We are living through a time of enormous cultural change involving broad reconsideration of ideas about individual sex and gender, their boundaries, their meanings, and their mutabilities. There is a growing realization of the diversity of lived gender identities and sexual experiences. In many cultures, an ever-larger number of people are declaring transgender, nonbinary, gay, lesbian, bisexual, and other nonnormative identities and orientations.

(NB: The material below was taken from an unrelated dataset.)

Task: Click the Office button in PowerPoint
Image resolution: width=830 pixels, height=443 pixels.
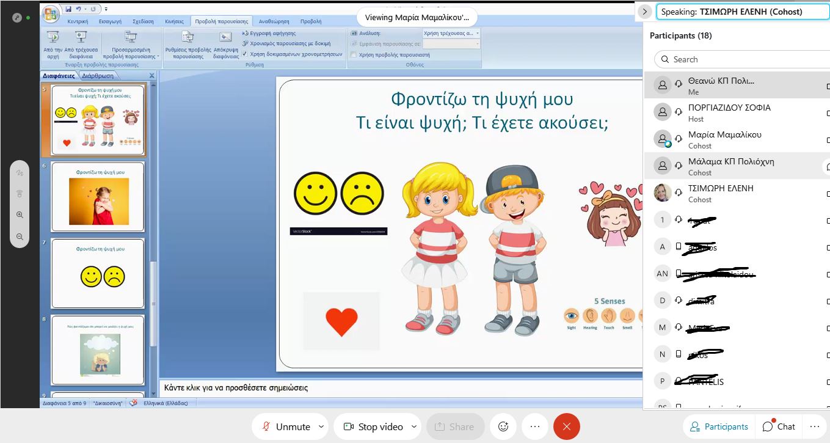Action: (x=51, y=12)
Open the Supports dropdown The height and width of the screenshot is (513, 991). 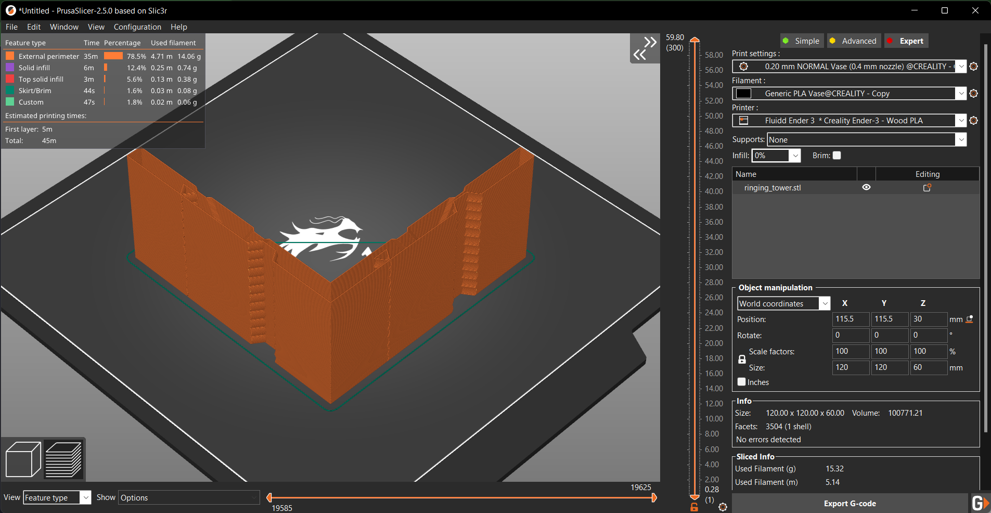(961, 139)
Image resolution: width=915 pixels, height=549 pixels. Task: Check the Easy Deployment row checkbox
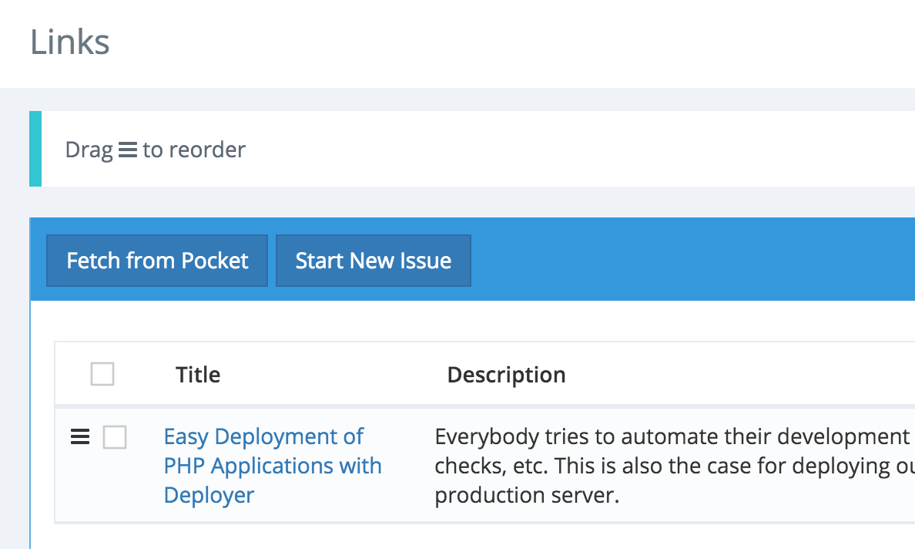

These cultural changes have not gone unopposed. Having lost the legal battles in the United States to prevent marriage equality and protections against sexual discrimination in the workplace, political and religious conservatives have mounted a new wave of efforts to legally enforce strictly binary definitions of sex and gender in the United States. Under the Trump administration, the United States Department of Health and Human Services adopted a new federal definition of individual sex as “unchangeable and determined on a biologic basis.” New federal rules established that “sex means a person’s status as male or female based on immutable biological traits identifiable by or before birth,” and that “the sex listed on a person’s birth certificate, as originally issued, shall constitute definitive proof of a person’s sex unless rebutted by reliable genetic evidence.”1 This legal change eliminated federal recognition of the over 1.4 million transgender Americans, which could have dramatic impact on their access to health care, legal protections, and civil protections in schools, jails, shelters, and other public institutions. This legal definition of sex has since been rescinded by the Biden administration, but the political challenges continue.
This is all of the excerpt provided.